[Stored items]
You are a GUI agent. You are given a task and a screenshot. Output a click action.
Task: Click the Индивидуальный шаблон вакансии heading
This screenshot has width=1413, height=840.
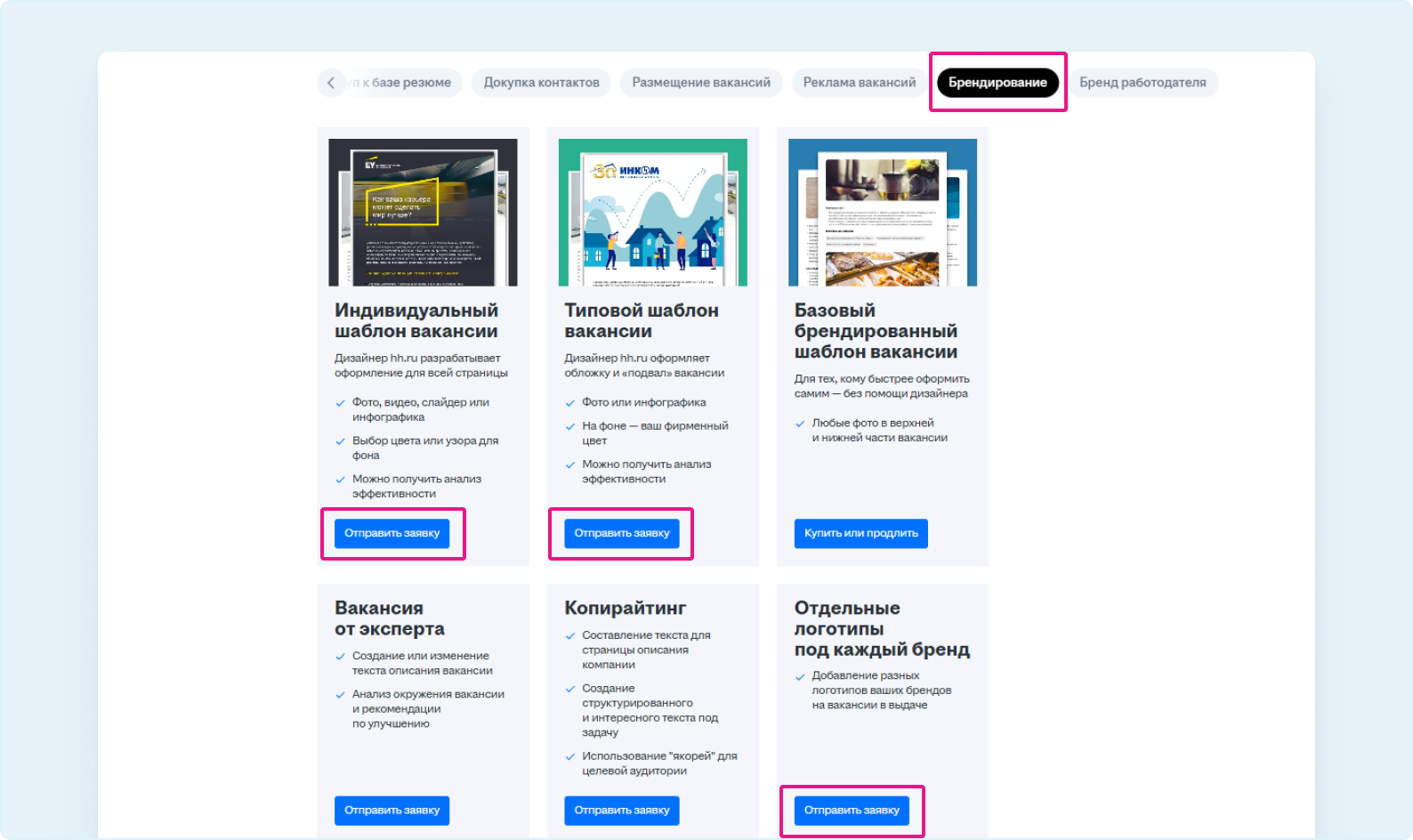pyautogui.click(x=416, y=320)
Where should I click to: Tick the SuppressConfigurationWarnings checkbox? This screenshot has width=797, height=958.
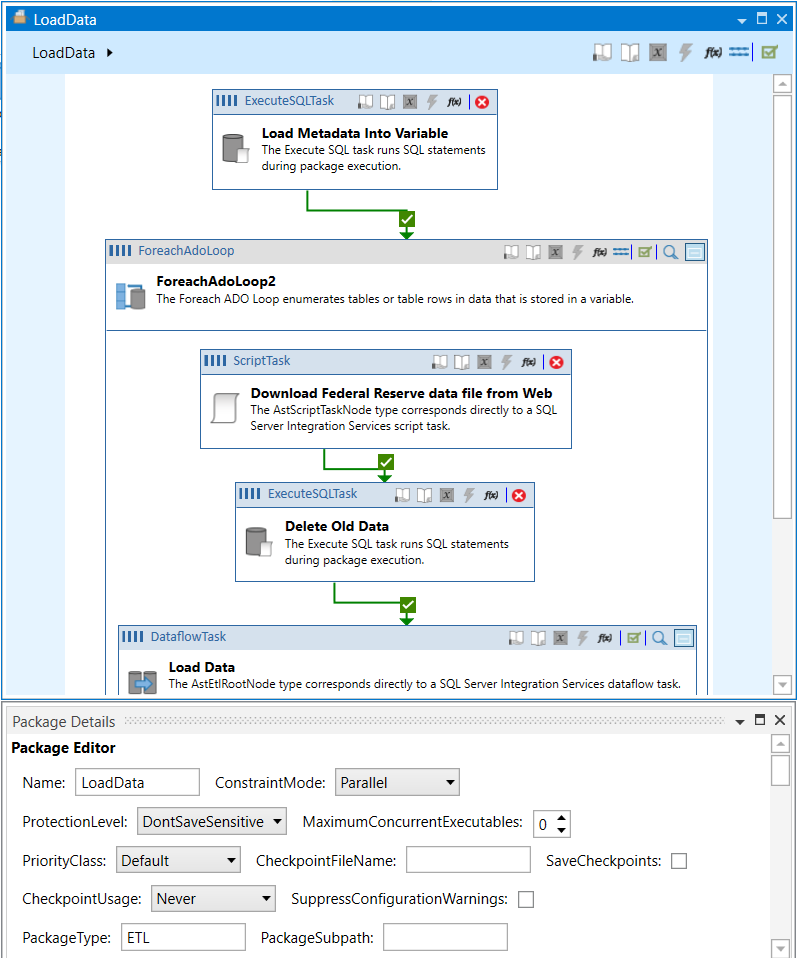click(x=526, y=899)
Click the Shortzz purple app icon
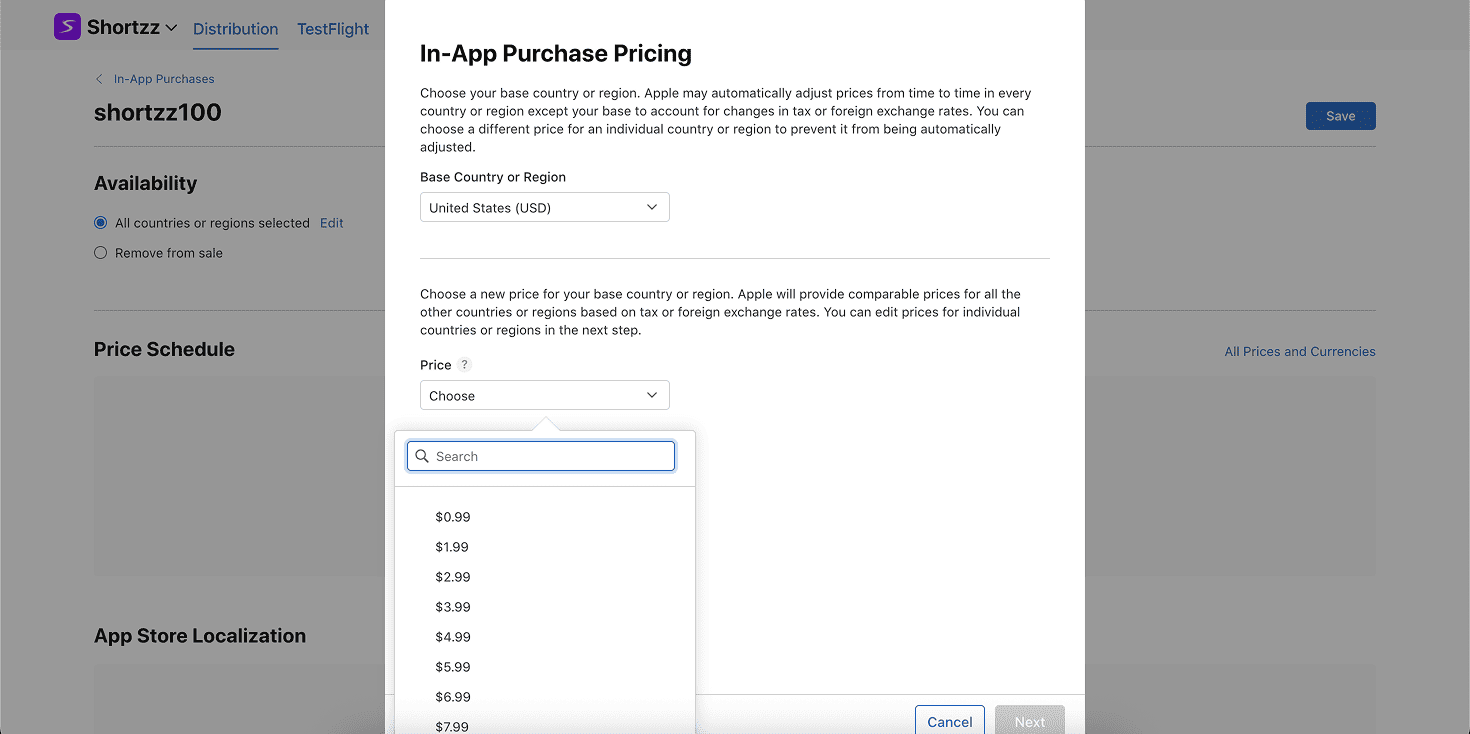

» **YOUR ASSIGNMENT**: Return every entry of the data above verbatim, with no images included.

» **TASK OUTPUT**:
You are a GUI agent. You are given a task and a screenshot. Output a click action.
Task: Click the Индивидуальный шаблон вакансии heading
This screenshot has width=1413, height=840.
pyautogui.click(x=416, y=320)
Where should I click to: Tick the SuppressConfigurationWarnings checkbox? This screenshot has width=797, height=958.
click(x=526, y=899)
Click the Shortzz purple app icon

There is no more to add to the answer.